Arabie Saoudite, son prince démembreur, sa cité futuriste
Il serait injuste de ne pas donner à leurs noms la publicité qu'ils méritent. Ils s'appellent Sebastien Bazin, PDG d'AccorHotels, Patrice Caine, PDG de Thales, ou Jean-Bernard Lévy, PDG d'EDF. Quel est leur point commun ? Tous se rendront, à la fin du mois, au "Davos du désert". C'est Le Monde
qui les recense, et livre leurs noms. Dans le corps de l'article. Discrètement. Sans titrer sur eux. Pas comme ce mal élevé de Ruffin, à propos des handicapés.
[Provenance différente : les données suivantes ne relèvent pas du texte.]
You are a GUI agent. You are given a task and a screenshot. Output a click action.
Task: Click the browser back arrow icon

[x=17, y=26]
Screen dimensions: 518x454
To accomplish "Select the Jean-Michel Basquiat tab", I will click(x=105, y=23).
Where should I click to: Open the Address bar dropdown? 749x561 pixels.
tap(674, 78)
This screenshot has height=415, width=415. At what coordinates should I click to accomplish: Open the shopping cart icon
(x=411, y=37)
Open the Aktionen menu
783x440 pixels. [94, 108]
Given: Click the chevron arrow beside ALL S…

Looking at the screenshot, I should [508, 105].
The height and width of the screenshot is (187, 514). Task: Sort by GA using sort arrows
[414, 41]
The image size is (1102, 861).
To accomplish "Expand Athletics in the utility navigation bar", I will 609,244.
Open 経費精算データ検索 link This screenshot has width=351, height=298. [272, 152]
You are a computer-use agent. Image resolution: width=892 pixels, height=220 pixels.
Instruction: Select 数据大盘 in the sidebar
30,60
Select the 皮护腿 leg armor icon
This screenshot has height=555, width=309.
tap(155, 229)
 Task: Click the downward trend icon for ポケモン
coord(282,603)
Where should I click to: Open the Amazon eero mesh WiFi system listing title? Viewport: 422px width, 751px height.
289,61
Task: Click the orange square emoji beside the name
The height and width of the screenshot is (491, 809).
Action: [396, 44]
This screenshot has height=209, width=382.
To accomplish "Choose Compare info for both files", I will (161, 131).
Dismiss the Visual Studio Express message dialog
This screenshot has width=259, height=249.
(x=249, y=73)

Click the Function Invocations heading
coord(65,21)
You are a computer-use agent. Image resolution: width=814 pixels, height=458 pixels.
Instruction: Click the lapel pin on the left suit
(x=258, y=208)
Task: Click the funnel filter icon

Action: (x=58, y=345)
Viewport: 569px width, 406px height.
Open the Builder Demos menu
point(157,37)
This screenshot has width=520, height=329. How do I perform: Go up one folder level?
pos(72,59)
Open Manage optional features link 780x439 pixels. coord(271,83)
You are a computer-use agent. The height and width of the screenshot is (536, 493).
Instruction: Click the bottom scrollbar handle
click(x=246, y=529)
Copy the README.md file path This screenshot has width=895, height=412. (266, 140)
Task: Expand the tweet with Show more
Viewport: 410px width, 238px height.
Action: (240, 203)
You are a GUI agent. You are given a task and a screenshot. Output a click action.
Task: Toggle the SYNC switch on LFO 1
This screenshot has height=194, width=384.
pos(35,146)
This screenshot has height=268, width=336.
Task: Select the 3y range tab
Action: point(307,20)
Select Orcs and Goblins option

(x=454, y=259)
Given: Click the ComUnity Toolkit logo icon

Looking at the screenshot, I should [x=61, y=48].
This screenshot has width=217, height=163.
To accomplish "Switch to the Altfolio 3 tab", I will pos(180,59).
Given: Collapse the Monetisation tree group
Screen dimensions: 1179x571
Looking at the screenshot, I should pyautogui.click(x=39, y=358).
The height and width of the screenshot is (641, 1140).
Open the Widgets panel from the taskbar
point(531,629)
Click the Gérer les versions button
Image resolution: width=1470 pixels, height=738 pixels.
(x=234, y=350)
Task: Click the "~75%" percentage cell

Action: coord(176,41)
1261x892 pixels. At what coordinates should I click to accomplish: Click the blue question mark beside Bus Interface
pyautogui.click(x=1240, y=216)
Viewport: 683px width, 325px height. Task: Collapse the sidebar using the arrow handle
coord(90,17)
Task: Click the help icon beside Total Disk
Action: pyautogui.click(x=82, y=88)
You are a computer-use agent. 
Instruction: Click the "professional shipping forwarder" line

Alors que plusieurs grands patrons américains (Uber, JPMorgan, Viacom, Ford, Virgin) ont annulé leur participation à cette manifestation saoudienne après la disparition au consulat d'Arabie Saoudite à Istanbul du journaliste saoudien Khashoggi, ces grands patrons français, eux, se rendront au Ritz Carlton de Riyad, pour prendre des nouvelles de Neom. Neom ? "Une mégalopole futuriste, une utopie à 500 milliards de dollars (431,9 milliards d’euros), avec robots, énergie propre, espaces verts à perte de vue et femmes non voilées"
précise Le Monde
. Il est vrai que le PDG d'EDF a déclaré qu'il n'y prendrait pas la parole en public. D'autres patrons français se posent encore la question de leur présence, comme les PDG de la Société Générale, Frédéric Oudea, ou de BNP-Paribas, Jean Lemierre. A l'heure où j'écris, j'apprends que le ministre français Bruno Le Maire renonce au voyage, les conditions ne lui semblant "pas réunies"
. Quant à la directrice générale du FMI, Christine Lagarde qui s'était dans un premier temps déclarée "horrifiée" par les détails sur l'exécution de Khashoggi, mais sans renoncer au voyage, elle vient également d'y renoncer. Et on n'en est sans doute pas au dernier rebondissement du nième épisode du feuilleton "bizness et morale sont dans un bateau".
Parmi mes lecteurs, peu entretiennent sans doute des rapports directs avec la société Thales. En revanche, certains ont peut-être un compte à la Société Générale, ou à BNP Paribas. Vous serez peut-être contents d'apprendre que les patrons de ces respectables établissements envisagent de se rendre à l'invitation d'un prince moyen-âgeux, qui a fait couper en morceaux un journaliste opposant, dans un consulat étranger. Il est vrai, à en croire la presse turque, que cette opération de démembrement s'est opérée en musique. Il s'agissait d'adoucir le travail des démembreurs.
Encore MM. Bazin, Caine, Lévy, et les autres, peuvent-ils réfléchir tranquillement aux avantages et inconvénients de se rendre, ou non, au "Davos du désert". Ils ne se trouvent pas tous les quatre matins devant un micro. Mais prenons une figure plus familière, comme Jacques Attali. En voilà un, que les studios et plateaux connaissent bien, pour chacun de ses livres. Justement, ces jours-ci, il en publie un, ce qui nous vaut une nouvelle salve de prophéties avisées. Eh bien, figurez-vous que Jacques Attali est aussi invité au "Davos du désert". Il y était déjà l'an dernier. Va-t-il y retourner cette année, serrer la main au prince démembreur qui, parait-il "le consulte régulièrement" ? On ne le saura pas. "Jacques Attali n'a pas répondu aux messages que Le Monde lui a adressés"
, précise Le Monde,
toujours dans le corps de son article. Il eût été dommage que ce remarquable silence passe inaperçu.